The Next Generation Is Rewriting The Rules Of Investing
Over the past few weeks, we’ve explored several trends reshaping the advisory landscape. From growing interest in alternative investments, to renewed concerns over Social Security’s outlook, the gap between rising retirement account balances and actual retirement readiness continues to grow.
Today, we’re looking at another piece of that puzzle. Wealthy Gen Z and Millennial investors are increasingly questioning whether traditional stock and bond portfolios alone can deliver the returns they expect.
According to a recent Bank of America Private Bank Study of Wealthy Americans, 67% of Gen Z and Millennial investors with at least $3 million in investable assets believe traditional stocks and bonds can no longer deliver above-average returns. Instead, they’re allocating more capital to alternative investments, including private markets, real estate, and digital assets. Nearly 90% expect those allocations to increase over the coming years.
That shift appears to reflect a broader change in mindset rather than a temporary investment trend. Many affluent investors under 45 have watched substantial wealth created through private companies, venture-backed startups, and digital assets. The thought of a traditional 60/40 portfolio doesn’t seem to cut it.
Technology is influencing the conversation as well. Nearly half of respondents already use artificial intelligence to research investments, and many are looking for opportunities to invest in the companies building the infrastructure powering AI and automation. Whether those investments ultimately outperform remains to be seen, but the willingness to embrace emerging technologies is becoming a defining characteristic of the younger generation of investors.

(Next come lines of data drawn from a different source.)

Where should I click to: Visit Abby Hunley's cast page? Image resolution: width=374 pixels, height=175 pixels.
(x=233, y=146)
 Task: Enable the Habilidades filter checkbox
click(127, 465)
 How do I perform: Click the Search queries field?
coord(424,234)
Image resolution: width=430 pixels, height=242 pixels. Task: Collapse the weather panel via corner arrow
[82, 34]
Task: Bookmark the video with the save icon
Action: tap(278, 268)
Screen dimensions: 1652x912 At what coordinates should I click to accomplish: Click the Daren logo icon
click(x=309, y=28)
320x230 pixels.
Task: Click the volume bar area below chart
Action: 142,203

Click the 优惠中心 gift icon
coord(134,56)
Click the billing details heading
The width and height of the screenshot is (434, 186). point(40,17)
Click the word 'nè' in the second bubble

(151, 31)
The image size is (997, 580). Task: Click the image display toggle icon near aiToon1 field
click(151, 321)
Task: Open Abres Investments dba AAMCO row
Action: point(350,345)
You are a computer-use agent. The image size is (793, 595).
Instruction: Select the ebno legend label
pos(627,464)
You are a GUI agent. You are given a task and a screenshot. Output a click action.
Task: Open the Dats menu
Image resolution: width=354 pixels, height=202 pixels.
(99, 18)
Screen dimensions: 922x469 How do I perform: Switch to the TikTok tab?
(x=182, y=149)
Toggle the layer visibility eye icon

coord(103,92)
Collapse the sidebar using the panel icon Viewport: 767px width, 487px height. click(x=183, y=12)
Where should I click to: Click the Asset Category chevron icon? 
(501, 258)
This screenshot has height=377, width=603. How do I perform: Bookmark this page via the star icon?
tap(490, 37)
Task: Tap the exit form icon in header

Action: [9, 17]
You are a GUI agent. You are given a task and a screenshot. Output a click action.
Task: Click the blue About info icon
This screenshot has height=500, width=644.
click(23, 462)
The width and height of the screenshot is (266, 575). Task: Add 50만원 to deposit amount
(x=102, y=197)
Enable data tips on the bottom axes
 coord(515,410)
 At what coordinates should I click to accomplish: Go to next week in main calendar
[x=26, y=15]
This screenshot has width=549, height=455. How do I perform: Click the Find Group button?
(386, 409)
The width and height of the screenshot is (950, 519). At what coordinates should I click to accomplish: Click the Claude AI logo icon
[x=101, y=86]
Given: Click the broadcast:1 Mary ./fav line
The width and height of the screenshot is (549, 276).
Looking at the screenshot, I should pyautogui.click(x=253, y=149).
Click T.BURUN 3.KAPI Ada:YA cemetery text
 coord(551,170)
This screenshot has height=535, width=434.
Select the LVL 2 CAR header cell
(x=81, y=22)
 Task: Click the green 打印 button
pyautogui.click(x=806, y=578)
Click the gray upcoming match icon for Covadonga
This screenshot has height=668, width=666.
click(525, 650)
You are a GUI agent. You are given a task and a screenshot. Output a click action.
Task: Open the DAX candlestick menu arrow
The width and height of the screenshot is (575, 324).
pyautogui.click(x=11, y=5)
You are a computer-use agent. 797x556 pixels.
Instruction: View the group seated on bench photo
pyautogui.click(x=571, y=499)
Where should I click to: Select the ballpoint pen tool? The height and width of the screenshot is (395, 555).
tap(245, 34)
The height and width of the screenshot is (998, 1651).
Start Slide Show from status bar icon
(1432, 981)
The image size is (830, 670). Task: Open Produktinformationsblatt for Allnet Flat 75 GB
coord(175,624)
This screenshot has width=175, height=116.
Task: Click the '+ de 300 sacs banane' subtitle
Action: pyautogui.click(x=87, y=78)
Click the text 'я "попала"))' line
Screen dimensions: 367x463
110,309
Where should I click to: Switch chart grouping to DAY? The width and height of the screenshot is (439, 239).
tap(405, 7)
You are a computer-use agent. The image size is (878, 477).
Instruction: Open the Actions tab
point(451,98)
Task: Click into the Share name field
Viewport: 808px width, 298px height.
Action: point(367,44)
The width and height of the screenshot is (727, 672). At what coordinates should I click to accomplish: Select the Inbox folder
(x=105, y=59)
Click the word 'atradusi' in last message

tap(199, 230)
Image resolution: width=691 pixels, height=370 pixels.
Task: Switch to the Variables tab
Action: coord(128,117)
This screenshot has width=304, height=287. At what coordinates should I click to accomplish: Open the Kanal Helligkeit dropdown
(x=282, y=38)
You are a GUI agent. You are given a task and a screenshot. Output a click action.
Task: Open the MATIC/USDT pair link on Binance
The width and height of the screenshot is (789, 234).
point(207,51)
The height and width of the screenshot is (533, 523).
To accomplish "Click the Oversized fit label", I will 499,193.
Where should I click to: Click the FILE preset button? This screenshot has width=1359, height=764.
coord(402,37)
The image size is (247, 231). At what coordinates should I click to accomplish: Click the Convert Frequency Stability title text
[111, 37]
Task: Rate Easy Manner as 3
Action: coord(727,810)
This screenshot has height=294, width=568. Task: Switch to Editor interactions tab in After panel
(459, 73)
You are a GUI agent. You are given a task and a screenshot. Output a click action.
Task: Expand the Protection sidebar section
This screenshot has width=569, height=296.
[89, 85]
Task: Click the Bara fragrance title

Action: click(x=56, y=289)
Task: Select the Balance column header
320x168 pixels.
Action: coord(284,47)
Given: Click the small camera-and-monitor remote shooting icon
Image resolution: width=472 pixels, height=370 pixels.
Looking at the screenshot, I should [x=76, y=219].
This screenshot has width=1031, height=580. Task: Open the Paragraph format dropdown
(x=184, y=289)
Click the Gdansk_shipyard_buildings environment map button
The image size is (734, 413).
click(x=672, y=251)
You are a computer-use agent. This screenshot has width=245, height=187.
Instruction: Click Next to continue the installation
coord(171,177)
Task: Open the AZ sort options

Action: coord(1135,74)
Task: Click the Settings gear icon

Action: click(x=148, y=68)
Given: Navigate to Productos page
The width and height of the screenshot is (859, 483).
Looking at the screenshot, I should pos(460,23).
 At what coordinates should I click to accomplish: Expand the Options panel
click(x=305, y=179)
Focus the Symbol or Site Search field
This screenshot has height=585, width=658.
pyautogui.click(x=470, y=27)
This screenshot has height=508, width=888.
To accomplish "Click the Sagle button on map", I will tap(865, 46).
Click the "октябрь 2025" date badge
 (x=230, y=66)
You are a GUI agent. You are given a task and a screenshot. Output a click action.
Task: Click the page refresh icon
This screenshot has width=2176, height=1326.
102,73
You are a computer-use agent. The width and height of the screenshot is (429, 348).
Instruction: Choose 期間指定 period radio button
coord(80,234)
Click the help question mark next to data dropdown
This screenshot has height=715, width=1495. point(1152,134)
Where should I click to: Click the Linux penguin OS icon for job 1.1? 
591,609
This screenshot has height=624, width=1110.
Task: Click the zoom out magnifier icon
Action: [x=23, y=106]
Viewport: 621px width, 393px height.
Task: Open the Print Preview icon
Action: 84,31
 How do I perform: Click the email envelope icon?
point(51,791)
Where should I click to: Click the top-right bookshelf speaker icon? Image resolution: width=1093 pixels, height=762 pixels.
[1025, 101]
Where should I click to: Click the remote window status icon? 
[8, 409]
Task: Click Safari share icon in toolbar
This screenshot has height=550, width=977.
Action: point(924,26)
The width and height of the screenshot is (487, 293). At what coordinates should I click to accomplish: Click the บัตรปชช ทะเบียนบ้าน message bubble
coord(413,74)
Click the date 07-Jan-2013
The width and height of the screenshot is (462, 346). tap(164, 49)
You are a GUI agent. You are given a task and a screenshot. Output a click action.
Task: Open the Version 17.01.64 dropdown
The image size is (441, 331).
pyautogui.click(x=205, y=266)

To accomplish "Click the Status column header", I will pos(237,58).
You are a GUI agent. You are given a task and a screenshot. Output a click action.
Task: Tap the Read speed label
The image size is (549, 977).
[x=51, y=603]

For financial advisors, the opportunity isn’t simply to offer more alternative investments. It’s to understand how the next generation defines wealth creation. As younger investors inherit and accumulate more assets, conversations will increasingly extend beyond traditional stocks and bonds. In the end, clients don’t need an advisor to identify the next investment trend. They need someone who can help determine whether that trend belongs in their financial plan.